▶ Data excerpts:
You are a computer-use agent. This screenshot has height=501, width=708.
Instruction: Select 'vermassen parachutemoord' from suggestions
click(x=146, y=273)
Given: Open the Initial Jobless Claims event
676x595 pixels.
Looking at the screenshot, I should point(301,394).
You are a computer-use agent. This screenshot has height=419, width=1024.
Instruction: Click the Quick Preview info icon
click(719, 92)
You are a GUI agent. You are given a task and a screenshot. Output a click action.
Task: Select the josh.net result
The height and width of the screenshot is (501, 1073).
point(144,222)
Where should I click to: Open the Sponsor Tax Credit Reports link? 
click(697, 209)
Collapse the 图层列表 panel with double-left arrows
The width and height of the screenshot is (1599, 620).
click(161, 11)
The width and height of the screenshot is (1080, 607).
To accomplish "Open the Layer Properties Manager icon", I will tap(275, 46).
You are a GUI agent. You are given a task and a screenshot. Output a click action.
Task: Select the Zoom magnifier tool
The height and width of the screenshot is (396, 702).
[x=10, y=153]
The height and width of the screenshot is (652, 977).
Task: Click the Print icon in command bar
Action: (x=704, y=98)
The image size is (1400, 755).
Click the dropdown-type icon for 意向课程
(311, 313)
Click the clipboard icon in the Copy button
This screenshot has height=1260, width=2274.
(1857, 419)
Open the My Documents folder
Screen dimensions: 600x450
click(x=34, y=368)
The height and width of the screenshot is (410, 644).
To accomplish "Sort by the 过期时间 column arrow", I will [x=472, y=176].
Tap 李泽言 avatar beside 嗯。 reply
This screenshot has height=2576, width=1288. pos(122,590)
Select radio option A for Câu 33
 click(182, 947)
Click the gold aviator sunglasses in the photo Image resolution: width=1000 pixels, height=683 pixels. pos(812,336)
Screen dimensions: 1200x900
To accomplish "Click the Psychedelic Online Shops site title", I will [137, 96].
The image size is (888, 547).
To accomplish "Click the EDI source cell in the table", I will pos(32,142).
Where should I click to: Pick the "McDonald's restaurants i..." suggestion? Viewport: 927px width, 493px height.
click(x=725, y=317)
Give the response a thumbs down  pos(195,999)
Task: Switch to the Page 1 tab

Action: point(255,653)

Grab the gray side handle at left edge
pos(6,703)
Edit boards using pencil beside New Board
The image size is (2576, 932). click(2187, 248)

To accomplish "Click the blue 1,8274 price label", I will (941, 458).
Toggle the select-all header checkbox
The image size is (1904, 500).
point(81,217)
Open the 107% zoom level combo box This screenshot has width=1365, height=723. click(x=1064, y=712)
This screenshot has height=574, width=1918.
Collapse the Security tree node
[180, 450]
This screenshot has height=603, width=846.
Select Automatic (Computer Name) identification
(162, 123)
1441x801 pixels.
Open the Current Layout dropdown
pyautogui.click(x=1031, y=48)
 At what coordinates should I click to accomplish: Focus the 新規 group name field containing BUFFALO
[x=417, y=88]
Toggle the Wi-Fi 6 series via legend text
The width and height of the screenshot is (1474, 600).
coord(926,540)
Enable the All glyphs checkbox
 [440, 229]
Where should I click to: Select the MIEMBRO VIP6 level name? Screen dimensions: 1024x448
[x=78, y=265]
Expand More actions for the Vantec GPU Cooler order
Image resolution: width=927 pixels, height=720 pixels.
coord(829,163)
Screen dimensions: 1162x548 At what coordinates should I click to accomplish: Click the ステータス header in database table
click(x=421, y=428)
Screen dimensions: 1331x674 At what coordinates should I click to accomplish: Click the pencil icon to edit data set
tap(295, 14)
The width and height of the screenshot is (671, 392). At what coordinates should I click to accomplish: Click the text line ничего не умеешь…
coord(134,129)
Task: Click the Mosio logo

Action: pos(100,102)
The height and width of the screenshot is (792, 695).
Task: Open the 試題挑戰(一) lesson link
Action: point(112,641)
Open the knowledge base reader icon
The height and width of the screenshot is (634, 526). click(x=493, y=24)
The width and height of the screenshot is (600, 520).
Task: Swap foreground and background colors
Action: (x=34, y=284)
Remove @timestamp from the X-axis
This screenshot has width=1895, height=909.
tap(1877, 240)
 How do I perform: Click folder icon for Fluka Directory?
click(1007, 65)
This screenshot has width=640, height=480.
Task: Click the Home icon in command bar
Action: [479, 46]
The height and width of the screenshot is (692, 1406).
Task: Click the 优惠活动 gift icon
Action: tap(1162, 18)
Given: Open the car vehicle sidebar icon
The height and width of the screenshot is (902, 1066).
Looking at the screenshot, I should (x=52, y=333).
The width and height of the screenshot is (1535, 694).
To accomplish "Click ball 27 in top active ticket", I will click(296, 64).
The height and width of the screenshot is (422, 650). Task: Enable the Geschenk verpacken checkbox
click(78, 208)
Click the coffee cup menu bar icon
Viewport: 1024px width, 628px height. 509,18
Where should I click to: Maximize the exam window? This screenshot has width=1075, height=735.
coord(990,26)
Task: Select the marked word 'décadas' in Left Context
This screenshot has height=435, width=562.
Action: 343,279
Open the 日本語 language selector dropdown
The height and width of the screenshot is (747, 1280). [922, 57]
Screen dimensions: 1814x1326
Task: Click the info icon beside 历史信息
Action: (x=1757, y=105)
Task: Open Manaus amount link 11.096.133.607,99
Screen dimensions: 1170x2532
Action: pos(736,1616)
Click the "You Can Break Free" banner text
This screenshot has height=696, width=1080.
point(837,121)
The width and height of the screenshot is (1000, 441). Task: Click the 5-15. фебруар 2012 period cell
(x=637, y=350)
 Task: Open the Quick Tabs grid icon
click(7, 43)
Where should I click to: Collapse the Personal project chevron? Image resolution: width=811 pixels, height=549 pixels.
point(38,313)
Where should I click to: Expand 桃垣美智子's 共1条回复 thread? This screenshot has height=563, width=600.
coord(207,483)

▶ TASK TO COMPLETE: The data given above must be transcribed exactly and completely.

▶ FINISHED TASK:
You are a computer-use agent. This screenshot has height=501, width=708.
Instruction: Select 'vermassen parachutemoord' from suggestions
click(x=146, y=273)
Given: Open the Initial Jobless Claims event
676x595 pixels.
Looking at the screenshot, I should point(301,394).
You are a computer-use agent. This screenshot has height=419, width=1024.
Instruction: Click the Quick Preview info icon
click(719, 92)
You are a GUI agent. You are given a task and a screenshot. Output a click action.
Task: Select the josh.net result
The height and width of the screenshot is (501, 1073).
point(144,222)
Where should I click to: Open the Sponsor Tax Credit Reports link? 
click(697, 209)
Collapse the 图层列表 panel with double-left arrows
The width and height of the screenshot is (1599, 620).
click(161, 11)
The width and height of the screenshot is (1080, 607).
To accomplish "Open the Layer Properties Manager icon", I will tap(275, 46).
You are a GUI agent. You are given a task and a screenshot. Output a click action.
Task: Select the Zoom magnifier tool
The height and width of the screenshot is (396, 702).
[x=10, y=153]
The height and width of the screenshot is (652, 977).
Task: Click the Print icon in command bar
Action: (x=704, y=98)
The image size is (1400, 755).
Click the dropdown-type icon for 意向课程
(311, 313)
Click the clipboard icon in the Copy button
This screenshot has height=1260, width=2274.
(1857, 419)
Open the My Documents folder
Screen dimensions: 600x450
click(x=34, y=368)
The height and width of the screenshot is (410, 644).
To accomplish "Sort by the 过期时间 column arrow", I will [x=472, y=176].
Tap 李泽言 avatar beside 嗯。 reply
This screenshot has height=2576, width=1288. pos(122,590)
Select radio option A for Câu 33
 click(182, 947)
Click the gold aviator sunglasses in the photo Image resolution: width=1000 pixels, height=683 pixels. pos(812,336)
Screen dimensions: 1200x900
To accomplish "Click the Psychedelic Online Shops site title", I will [137, 96].
The image size is (888, 547).
To accomplish "Click the EDI source cell in the table", I will pos(32,142).
Where should I click to: Pick the "McDonald's restaurants i..." suggestion? Viewport: 927px width, 493px height.
click(x=725, y=317)
Give the response a thumbs down  pos(195,999)
Task: Switch to the Page 1 tab

Action: point(255,653)

Grab the gray side handle at left edge
pos(6,703)
Edit boards using pencil beside New Board
The image size is (2576, 932). click(2187, 248)

To accomplish "Click the blue 1,8274 price label", I will (941, 458).
Toggle the select-all header checkbox
The image size is (1904, 500).
point(81,217)
Open the 107% zoom level combo box This screenshot has width=1365, height=723. click(x=1064, y=712)
This screenshot has height=574, width=1918.
Collapse the Security tree node
[180, 450]
This screenshot has height=603, width=846.
Select Automatic (Computer Name) identification
(162, 123)
1441x801 pixels.
Open the Current Layout dropdown
pyautogui.click(x=1031, y=48)
 At what coordinates should I click to accomplish: Focus the 新規 group name field containing BUFFALO
[x=417, y=88]
Toggle the Wi-Fi 6 series via legend text
The width and height of the screenshot is (1474, 600).
coord(926,540)
Enable the All glyphs checkbox
 [440, 229]
Where should I click to: Select the MIEMBRO VIP6 level name? Screen dimensions: 1024x448
[x=78, y=265]
Expand More actions for the Vantec GPU Cooler order
Image resolution: width=927 pixels, height=720 pixels.
coord(829,163)
Screen dimensions: 1162x548 At what coordinates should I click to accomplish: Click the ステータス header in database table
click(x=421, y=428)
Screen dimensions: 1331x674 At what coordinates should I click to accomplish: Click the pencil icon to edit data set
tap(295, 14)
The width and height of the screenshot is (671, 392). At what coordinates should I click to accomplish: Click the text line ничего не умеешь…
coord(134,129)
Task: Click the Mosio logo

Action: pos(100,102)
The height and width of the screenshot is (792, 695).
Task: Open the 試題挑戰(一) lesson link
Action: point(112,641)
Open the knowledge base reader icon
The height and width of the screenshot is (634, 526). click(x=493, y=24)
The width and height of the screenshot is (600, 520).
Task: Swap foreground and background colors
Action: (x=34, y=284)
Remove @timestamp from the X-axis
This screenshot has width=1895, height=909.
tap(1877, 240)
 How do I perform: Click folder icon for Fluka Directory?
click(1007, 65)
This screenshot has width=640, height=480.
Task: Click the Home icon in command bar
Action: [479, 46]
The height and width of the screenshot is (692, 1406).
Task: Click the 优惠活动 gift icon
Action: tap(1162, 18)
Given: Open the car vehicle sidebar icon
The height and width of the screenshot is (902, 1066).
Looking at the screenshot, I should (x=52, y=333).
The width and height of the screenshot is (1535, 694).
To accomplish "Click ball 27 in top active ticket", I will click(296, 64).
The height and width of the screenshot is (422, 650). Task: Enable the Geschenk verpacken checkbox
click(78, 208)
Click the coffee cup menu bar icon
Viewport: 1024px width, 628px height. 509,18
Where should I click to: Maximize the exam window? This screenshot has width=1075, height=735.
coord(990,26)
Task: Select the marked word 'décadas' in Left Context
This screenshot has height=435, width=562.
Action: 343,279
Open the 日本語 language selector dropdown
The height and width of the screenshot is (747, 1280). [922, 57]
Screen dimensions: 1814x1326
Task: Click the info icon beside 历史信息
Action: (x=1757, y=105)
Task: Open Manaus amount link 11.096.133.607,99
Screen dimensions: 1170x2532
Action: pos(736,1616)
Click the "You Can Break Free" banner text
This screenshot has height=696, width=1080.
point(837,121)
The width and height of the screenshot is (1000, 441). Task: Click the 5-15. фебруар 2012 period cell
(x=637, y=350)
 Task: Open the Quick Tabs grid icon
click(7, 43)
Where should I click to: Collapse the Personal project chevron? Image resolution: width=811 pixels, height=549 pixels.
point(38,313)
Where should I click to: Expand 桃垣美智子's 共1条回复 thread? This screenshot has height=563, width=600.
coord(207,483)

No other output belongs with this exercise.